Task objective:
Give again, unaltered, the line with "Click the fail" and all lines that follow it in the listing below, minus any pictures.

Records START

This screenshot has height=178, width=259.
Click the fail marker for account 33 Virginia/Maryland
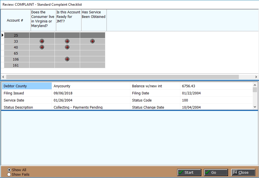tap(42, 41)
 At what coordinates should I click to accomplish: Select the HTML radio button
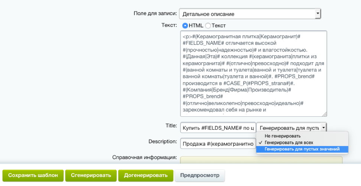(x=185, y=26)
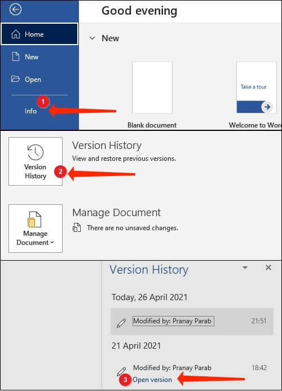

Records END

Written answer:
Click the fail marker for account 33 Virginia/Maryland
tap(42, 41)
 At what coordinates should I click to accomplish: Select the HTML radio button
(x=185, y=26)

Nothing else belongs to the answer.